## DATA ENTRIES
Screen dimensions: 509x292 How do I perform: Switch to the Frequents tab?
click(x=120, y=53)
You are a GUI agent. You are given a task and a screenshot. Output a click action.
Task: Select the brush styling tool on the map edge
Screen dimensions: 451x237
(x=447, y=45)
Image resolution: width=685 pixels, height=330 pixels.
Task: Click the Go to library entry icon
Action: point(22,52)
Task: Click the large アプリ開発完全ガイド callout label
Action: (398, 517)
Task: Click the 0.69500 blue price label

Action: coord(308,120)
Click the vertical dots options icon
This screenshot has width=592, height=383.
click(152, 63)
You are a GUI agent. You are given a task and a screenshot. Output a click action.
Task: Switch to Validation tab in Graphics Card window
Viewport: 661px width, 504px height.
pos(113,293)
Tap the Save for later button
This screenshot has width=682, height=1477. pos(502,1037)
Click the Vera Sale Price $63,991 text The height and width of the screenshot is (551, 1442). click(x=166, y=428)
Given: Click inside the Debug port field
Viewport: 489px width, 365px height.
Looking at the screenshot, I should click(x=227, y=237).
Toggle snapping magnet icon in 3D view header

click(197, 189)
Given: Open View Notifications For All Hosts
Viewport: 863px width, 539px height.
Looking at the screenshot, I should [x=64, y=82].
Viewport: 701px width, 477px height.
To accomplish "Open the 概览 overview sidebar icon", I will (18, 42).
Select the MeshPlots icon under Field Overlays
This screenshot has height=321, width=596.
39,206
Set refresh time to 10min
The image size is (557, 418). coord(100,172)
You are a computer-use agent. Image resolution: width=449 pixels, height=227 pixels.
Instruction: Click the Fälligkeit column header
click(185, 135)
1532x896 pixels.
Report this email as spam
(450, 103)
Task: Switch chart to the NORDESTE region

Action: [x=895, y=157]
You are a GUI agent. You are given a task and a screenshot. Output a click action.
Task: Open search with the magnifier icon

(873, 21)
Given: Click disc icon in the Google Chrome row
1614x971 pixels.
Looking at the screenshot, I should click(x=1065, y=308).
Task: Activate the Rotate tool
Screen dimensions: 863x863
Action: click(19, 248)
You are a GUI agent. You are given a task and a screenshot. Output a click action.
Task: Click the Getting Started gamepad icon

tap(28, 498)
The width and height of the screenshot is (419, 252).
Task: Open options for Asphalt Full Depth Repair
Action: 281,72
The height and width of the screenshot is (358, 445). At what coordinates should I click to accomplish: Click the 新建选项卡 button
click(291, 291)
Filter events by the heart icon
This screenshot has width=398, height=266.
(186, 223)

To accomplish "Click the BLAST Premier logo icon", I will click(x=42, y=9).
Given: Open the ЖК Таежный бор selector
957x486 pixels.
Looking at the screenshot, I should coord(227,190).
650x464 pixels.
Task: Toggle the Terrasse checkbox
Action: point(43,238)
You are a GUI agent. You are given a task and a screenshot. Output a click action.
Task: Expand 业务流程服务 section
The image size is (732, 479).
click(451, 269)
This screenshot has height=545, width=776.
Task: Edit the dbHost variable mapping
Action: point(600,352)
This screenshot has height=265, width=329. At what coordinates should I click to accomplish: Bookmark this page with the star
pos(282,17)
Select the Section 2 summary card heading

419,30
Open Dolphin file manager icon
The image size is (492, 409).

## WHAT IS REQUIRED
Which lines above contain the string "icon", matching case exactly? Report each of them in full.

## CORRECT OUTPUT
Task: Click the Go to library entry icon
Click the vertical dots options icon
Toggle snapping magnet icon in 3D view header
To accomplish "Open the 概览 overview sidebar icon", I will (18, 42).
Select the MeshPlots icon under Field Overlays
Task: Open search with the magnifier icon
Given: Click disc icon in the Google Chrome row
Task: Click the Getting Started gamepad icon
Filter events by the heart icon
To accomplish "Click the BLAST Premier logo icon", I will click(x=42, y=9).
Open Dolphin file manager icon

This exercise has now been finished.